→ **INSTRUCTION**
Locate each row below that contains the word "with", and copy every such row in full.

→ **INFORMATION GIVEN**
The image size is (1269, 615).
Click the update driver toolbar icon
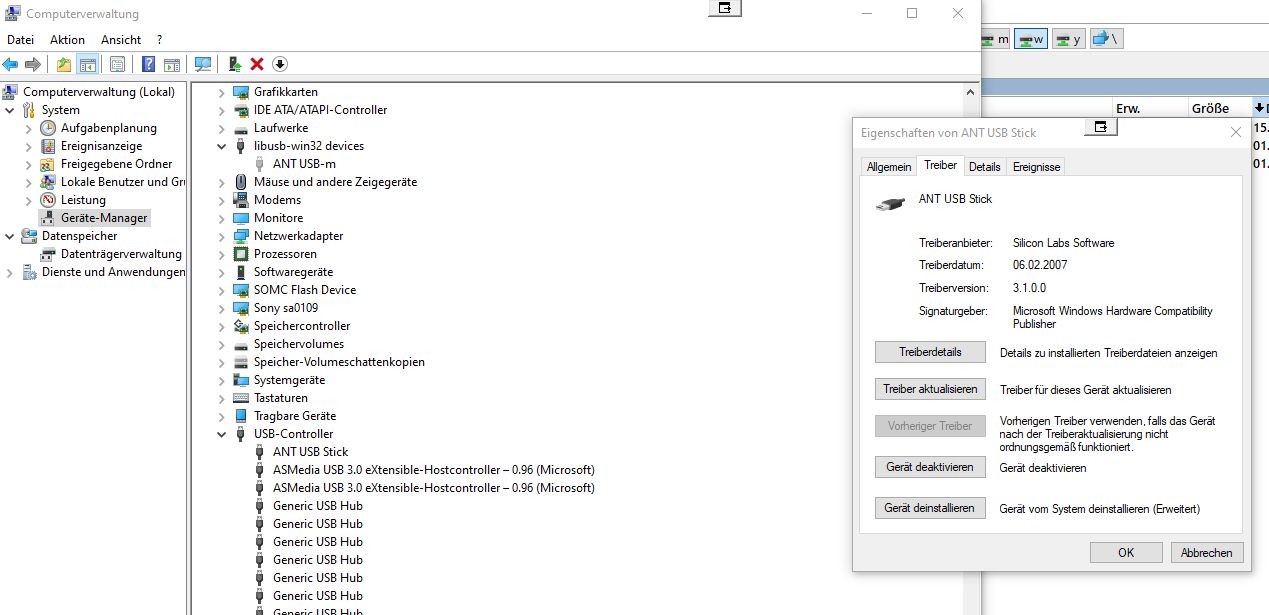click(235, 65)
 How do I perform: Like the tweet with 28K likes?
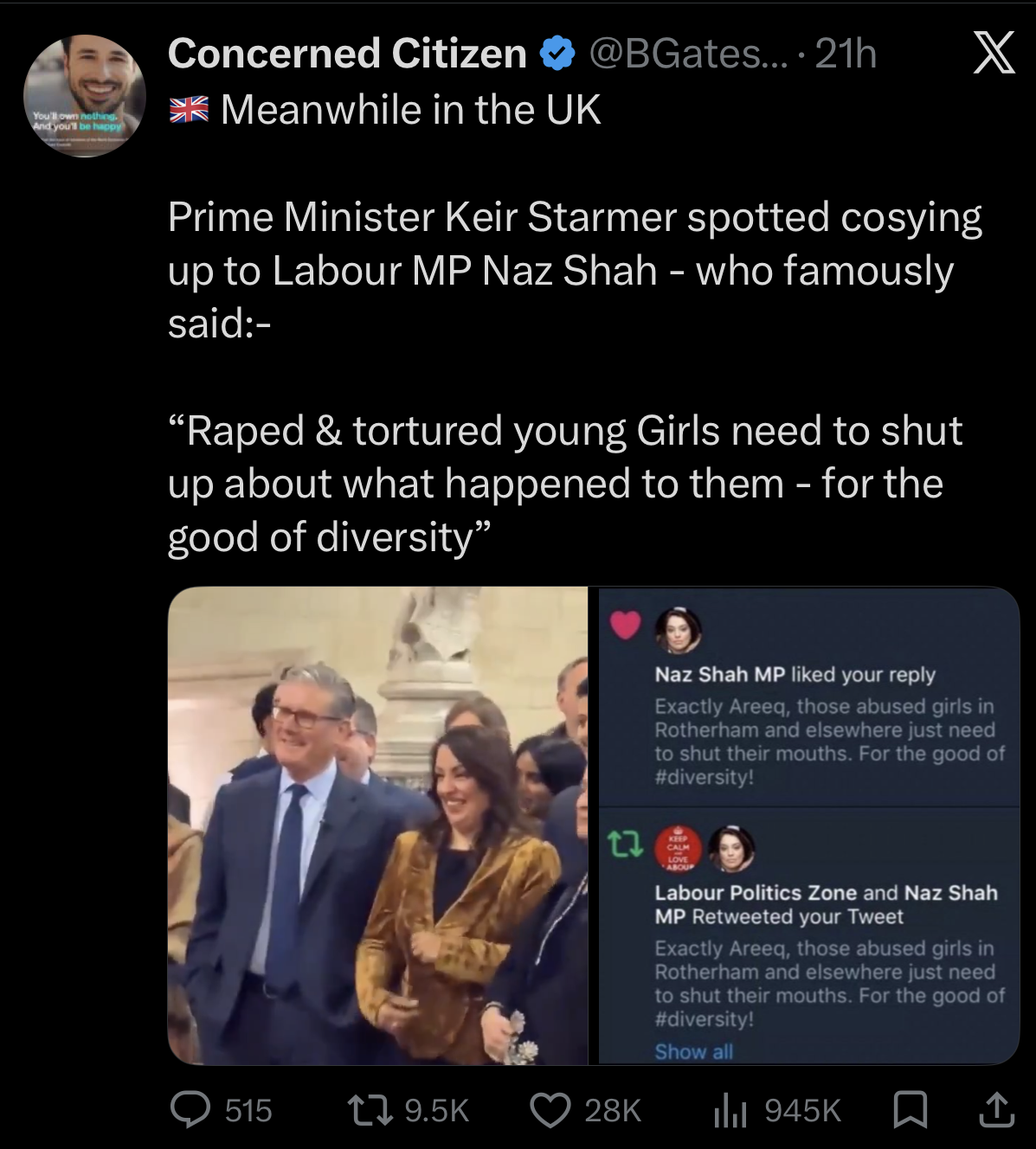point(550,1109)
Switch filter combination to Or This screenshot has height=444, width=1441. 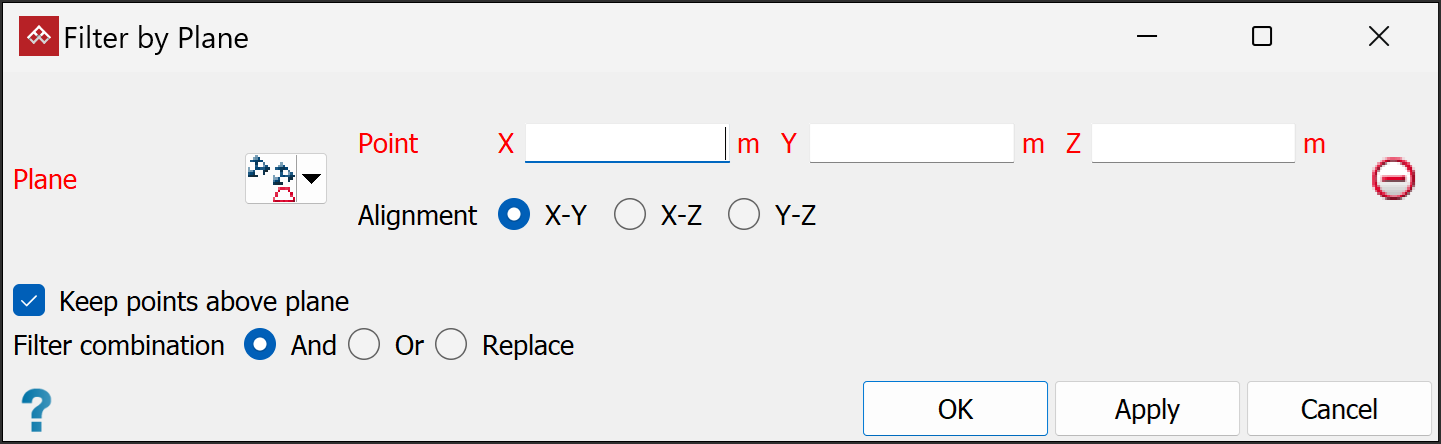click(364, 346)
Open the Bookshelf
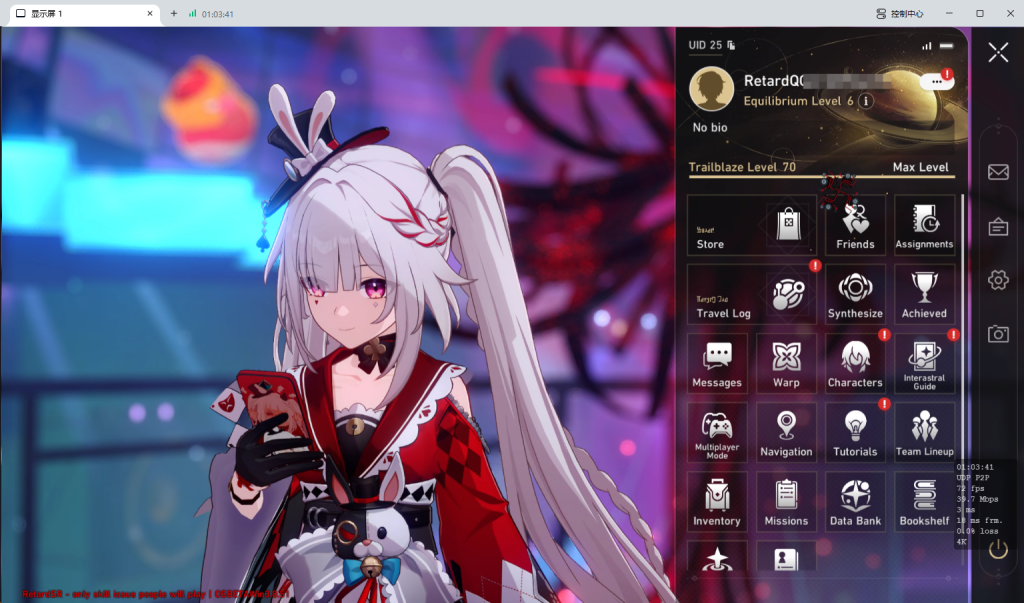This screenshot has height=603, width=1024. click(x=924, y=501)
* * *
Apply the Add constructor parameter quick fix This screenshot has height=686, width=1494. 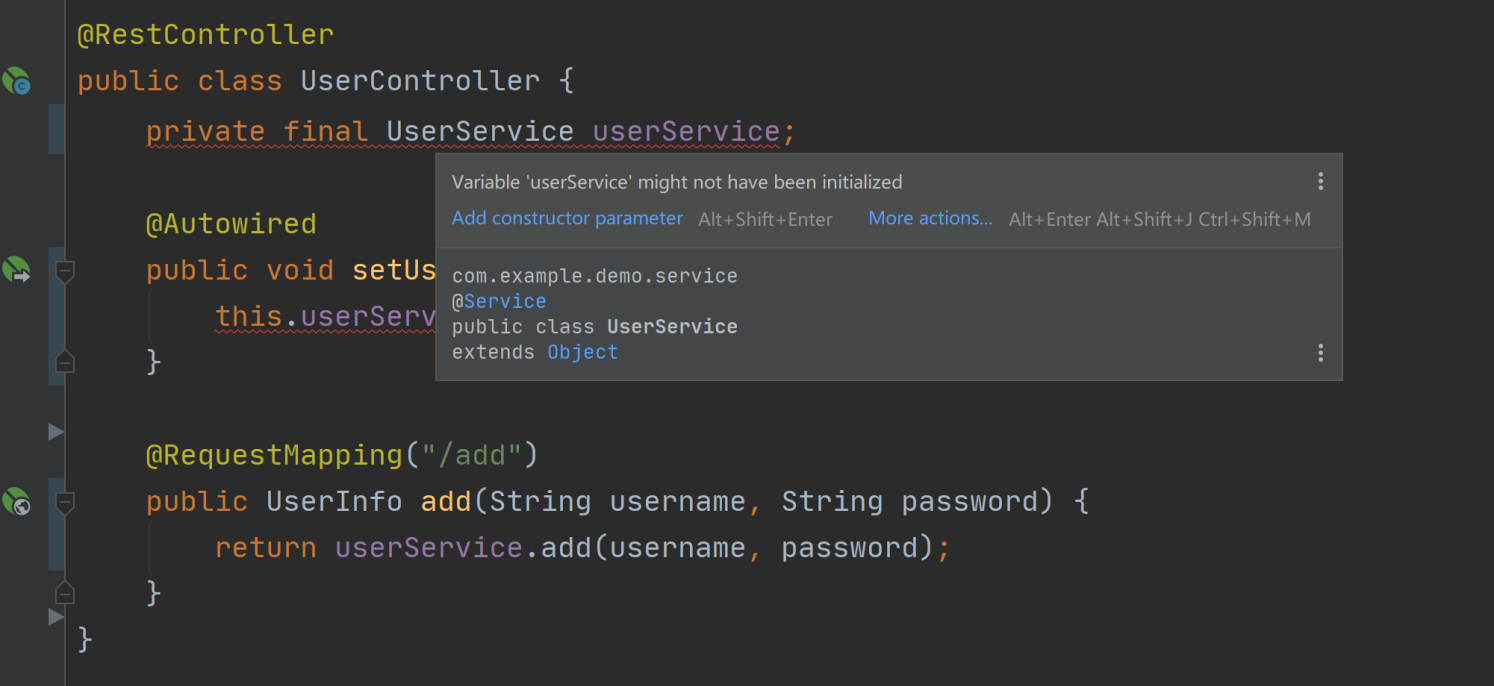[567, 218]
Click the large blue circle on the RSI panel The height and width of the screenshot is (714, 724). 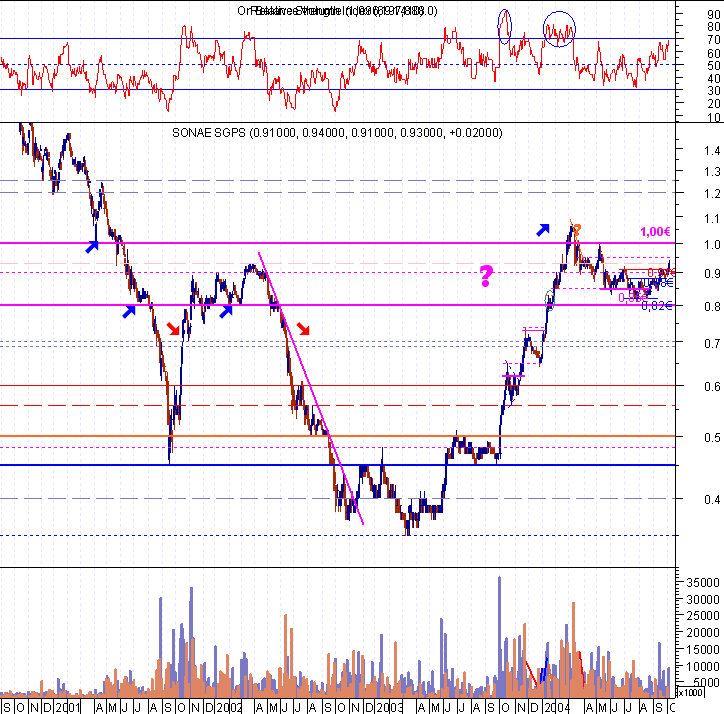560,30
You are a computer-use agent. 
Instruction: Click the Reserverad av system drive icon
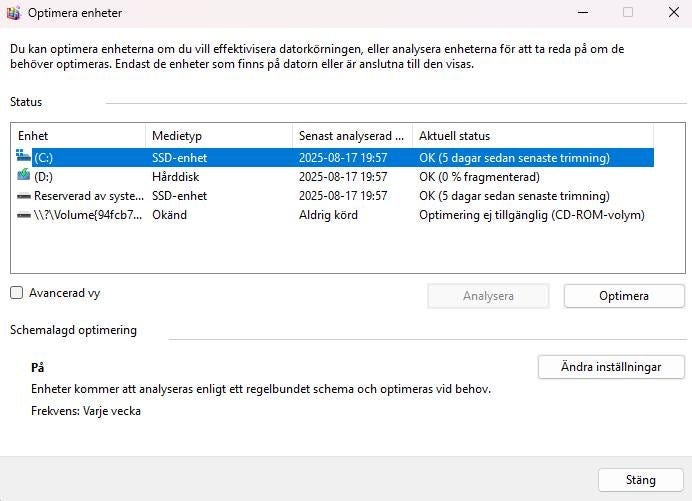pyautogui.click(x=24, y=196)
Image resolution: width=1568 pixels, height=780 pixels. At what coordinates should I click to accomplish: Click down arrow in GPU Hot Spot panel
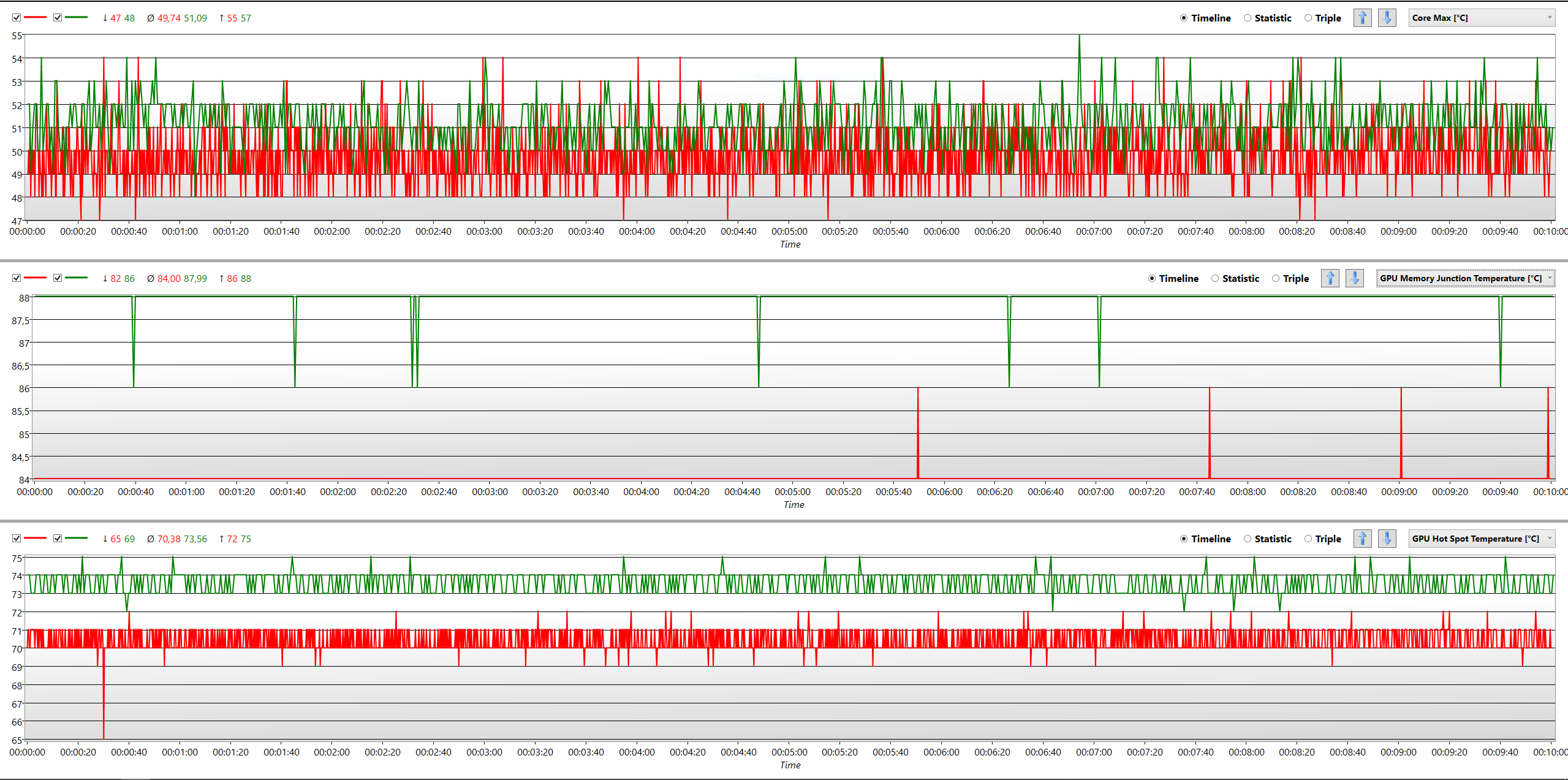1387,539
==
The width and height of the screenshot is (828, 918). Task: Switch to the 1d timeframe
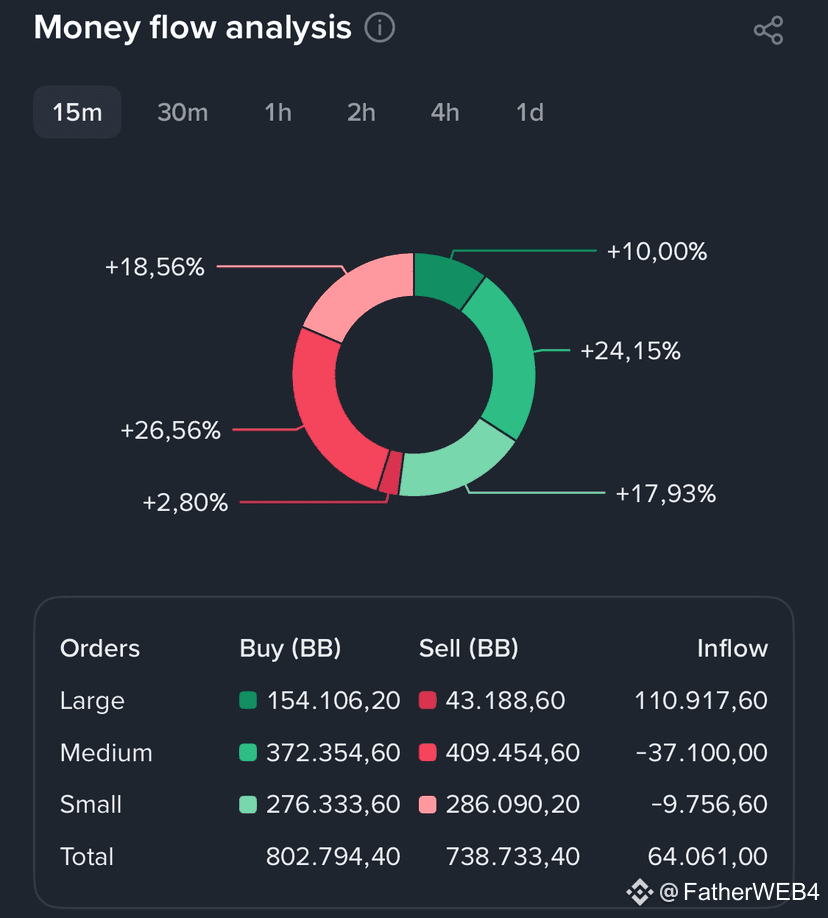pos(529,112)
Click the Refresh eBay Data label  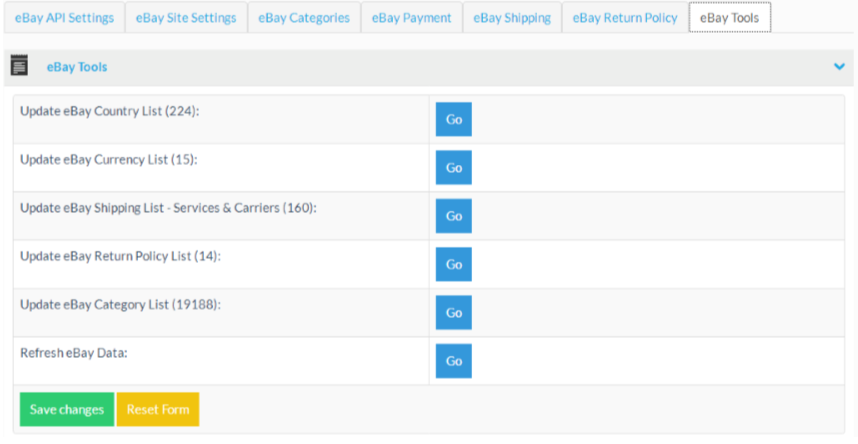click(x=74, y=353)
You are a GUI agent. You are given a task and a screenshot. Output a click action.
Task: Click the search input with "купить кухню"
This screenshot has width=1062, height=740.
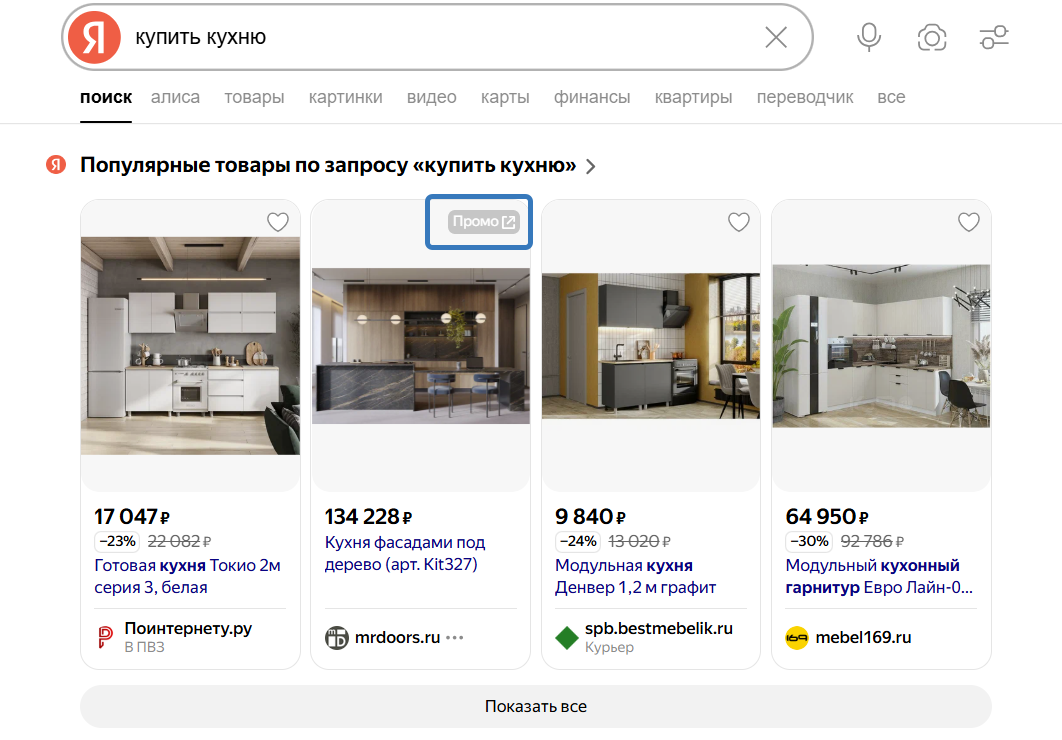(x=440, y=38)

→ **CORRECT RESULT**
 How do I perform: Like the tweet with 28K likes?
Task: Click the search input with "купить кухню"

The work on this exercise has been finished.